New York is a particularly appropriate location to consider emerging trends as it’s also the city where major brands trial new formats, concepts and technologies, under the watchful gaze of the discerning local shopper. And NRF, the organisers of Retail’s Big Show, are keen to showcase these, suggesting each year a ‘store tour’ for attendees looking to break out of the convention centre and see some of what they’re hearing about in practice.

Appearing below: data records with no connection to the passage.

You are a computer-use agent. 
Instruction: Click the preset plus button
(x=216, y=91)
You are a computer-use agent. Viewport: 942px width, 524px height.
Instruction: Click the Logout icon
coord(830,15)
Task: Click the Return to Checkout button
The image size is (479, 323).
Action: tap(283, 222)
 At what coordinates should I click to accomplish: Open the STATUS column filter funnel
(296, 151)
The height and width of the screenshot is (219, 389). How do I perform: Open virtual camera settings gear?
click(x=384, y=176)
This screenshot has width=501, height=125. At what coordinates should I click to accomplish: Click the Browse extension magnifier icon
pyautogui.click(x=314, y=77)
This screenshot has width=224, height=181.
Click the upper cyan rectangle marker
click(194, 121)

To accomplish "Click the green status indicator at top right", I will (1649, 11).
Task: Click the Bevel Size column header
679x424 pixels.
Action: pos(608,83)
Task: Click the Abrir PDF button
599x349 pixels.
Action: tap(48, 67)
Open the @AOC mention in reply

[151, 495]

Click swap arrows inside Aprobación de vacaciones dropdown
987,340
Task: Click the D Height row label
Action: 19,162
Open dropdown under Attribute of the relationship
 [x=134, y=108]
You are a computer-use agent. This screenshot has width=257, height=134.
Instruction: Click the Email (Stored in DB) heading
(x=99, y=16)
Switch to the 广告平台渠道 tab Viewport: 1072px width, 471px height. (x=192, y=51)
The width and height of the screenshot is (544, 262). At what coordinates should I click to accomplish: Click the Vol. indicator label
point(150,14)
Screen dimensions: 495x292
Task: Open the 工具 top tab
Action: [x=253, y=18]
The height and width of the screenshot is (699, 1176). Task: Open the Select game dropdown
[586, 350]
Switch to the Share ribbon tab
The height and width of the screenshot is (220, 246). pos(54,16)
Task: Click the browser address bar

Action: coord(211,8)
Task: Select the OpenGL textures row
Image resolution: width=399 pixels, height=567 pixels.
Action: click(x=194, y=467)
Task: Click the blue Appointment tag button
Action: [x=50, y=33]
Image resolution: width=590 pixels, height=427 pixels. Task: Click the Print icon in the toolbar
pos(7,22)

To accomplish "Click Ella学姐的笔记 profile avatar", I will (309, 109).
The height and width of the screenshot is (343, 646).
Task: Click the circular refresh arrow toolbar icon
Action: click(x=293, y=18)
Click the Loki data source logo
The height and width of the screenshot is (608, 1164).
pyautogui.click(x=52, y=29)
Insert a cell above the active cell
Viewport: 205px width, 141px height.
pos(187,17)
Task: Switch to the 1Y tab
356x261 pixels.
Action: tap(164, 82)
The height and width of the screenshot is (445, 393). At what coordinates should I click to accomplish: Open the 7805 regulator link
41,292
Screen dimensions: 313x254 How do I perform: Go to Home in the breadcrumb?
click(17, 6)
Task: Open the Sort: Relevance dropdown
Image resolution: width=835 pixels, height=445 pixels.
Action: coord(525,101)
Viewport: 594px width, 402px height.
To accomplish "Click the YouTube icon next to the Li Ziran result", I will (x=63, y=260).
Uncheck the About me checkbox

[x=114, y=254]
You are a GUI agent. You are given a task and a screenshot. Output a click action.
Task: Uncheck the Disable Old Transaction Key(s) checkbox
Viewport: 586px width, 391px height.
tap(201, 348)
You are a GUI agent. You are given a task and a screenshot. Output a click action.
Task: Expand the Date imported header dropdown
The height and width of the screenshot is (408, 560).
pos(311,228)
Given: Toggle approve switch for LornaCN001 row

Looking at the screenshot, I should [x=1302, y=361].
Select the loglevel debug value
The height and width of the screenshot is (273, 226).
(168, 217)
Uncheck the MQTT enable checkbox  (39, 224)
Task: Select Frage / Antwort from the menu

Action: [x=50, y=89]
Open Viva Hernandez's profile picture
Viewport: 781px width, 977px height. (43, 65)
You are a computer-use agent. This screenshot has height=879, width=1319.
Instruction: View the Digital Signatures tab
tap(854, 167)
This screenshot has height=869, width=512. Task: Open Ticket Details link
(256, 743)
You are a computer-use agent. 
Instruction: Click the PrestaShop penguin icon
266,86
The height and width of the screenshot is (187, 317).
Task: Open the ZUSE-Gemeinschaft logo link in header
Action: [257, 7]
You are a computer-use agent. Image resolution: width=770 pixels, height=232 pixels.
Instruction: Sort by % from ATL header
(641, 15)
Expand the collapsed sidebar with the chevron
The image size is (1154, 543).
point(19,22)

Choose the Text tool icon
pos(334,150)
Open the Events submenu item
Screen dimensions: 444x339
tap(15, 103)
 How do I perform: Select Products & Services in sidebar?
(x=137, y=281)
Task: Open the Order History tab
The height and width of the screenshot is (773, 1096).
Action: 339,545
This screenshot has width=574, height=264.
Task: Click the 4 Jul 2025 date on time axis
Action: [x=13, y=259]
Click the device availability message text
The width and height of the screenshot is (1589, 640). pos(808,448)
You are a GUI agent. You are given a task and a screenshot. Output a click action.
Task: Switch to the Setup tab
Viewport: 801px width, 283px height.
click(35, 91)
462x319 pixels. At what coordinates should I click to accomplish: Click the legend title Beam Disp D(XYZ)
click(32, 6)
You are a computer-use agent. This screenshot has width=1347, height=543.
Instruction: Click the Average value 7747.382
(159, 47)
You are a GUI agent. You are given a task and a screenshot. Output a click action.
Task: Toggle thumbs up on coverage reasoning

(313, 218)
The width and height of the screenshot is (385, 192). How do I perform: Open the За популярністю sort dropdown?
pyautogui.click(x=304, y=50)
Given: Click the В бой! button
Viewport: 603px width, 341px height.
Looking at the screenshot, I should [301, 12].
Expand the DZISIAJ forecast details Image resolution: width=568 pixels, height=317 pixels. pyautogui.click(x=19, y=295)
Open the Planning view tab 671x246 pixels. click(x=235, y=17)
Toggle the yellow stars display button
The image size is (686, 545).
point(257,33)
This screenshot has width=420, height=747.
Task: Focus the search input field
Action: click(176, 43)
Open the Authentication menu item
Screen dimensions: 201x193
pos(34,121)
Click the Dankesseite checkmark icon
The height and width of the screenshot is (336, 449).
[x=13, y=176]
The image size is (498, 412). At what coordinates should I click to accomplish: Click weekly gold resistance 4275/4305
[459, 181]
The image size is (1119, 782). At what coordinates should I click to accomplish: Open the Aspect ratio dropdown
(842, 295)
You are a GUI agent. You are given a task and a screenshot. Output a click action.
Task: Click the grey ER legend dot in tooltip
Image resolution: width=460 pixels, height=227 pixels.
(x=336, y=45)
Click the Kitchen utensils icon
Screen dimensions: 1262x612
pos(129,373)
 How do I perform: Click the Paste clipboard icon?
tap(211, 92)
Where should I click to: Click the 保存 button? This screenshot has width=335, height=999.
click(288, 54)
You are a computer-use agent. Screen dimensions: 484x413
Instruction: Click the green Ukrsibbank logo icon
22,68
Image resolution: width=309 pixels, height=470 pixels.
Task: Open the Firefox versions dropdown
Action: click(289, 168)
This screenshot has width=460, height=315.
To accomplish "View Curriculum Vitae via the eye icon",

Having dutifully walked the length and breadth of Manhattan (with the blisters to prove it), here are my top 5 tech trends in-store that haven’t yet made their way over the pond. They aren’t necessarily the most high-tech, but really focus on improving the customer experience (and make it worth visiting an actual bricks and mortar store):
#5 – HD video displays in-store, in (almost) every store
One of the first things that hits you as you browse the New York stores is the ubiquitous presence of HD video screens (NB: of course these are not exclusive to the big apple and are springing up worldwide – it’s the sheer number and presence of them in New York that’s striking). From video walls displaying catwalk fashion displays to panels in department stores concessions bringing the brand to life, New York stores are now a multi-sensory experience. And that experience is faultlessly integrated with brands’ digital marketing, tying in digital advertising with the online and app UIs to make a visit to the store feel like an event in itself. It’s the important foundation in setting the stage for a retail-tainment experience – the next big trend in bricks-and-mortar. When done well, this is how brands can overcome the hyper price sensitivity of online only shopping and develop the long-lasting, emotional connection that’s essential for longevity.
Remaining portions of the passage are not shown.